> **PROBLEM DETAILS**
Omitting every picture, copy the lines from the one that contains "Task: Click the word kitchen in the comment" through the last line of the records below, exactly and with nothing added.

> **Saved entries**

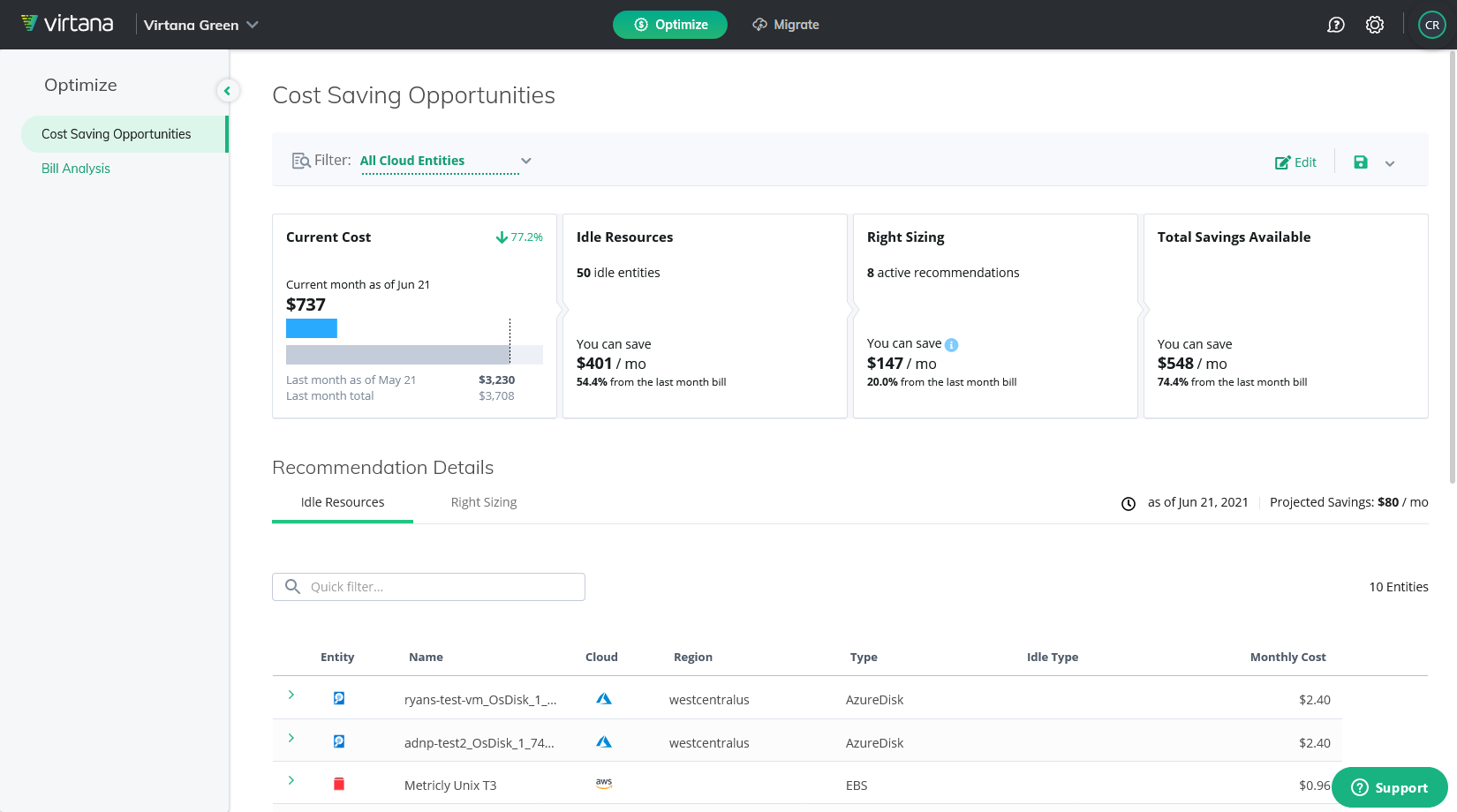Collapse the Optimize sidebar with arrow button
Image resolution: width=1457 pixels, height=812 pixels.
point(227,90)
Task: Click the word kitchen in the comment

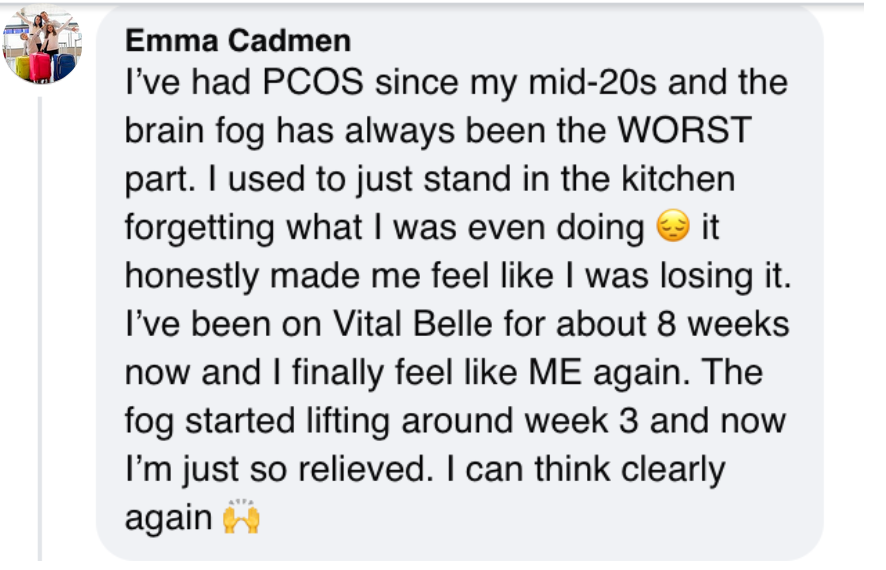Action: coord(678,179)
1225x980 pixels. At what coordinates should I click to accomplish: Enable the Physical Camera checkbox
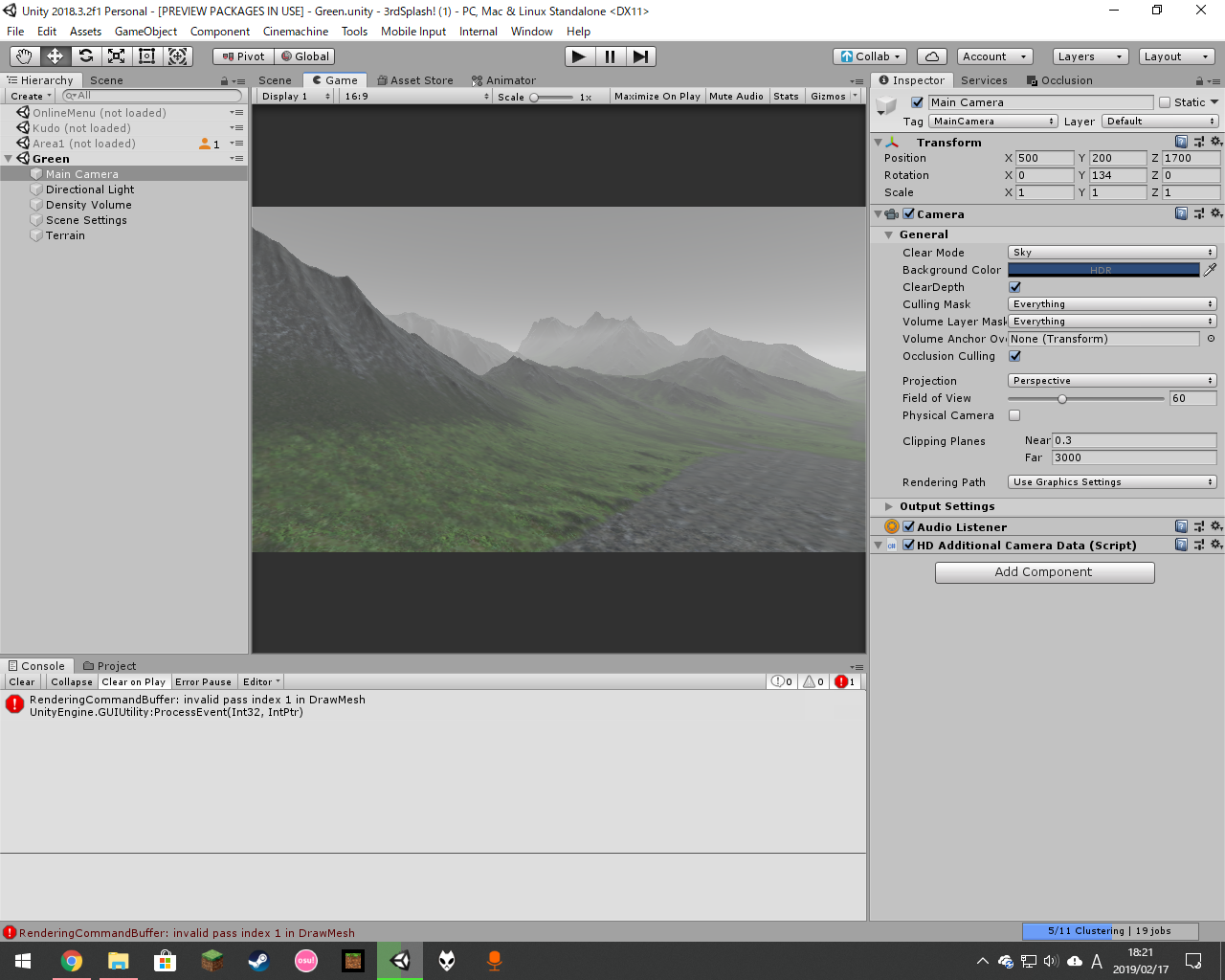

> **RESPONSE FOR THIS EXERCISE**
Task: Click the word kitchen in the comment

Action: coord(678,179)
1225x980 pixels. At what coordinates should I click to accomplish: Enable the Physical Camera checkbox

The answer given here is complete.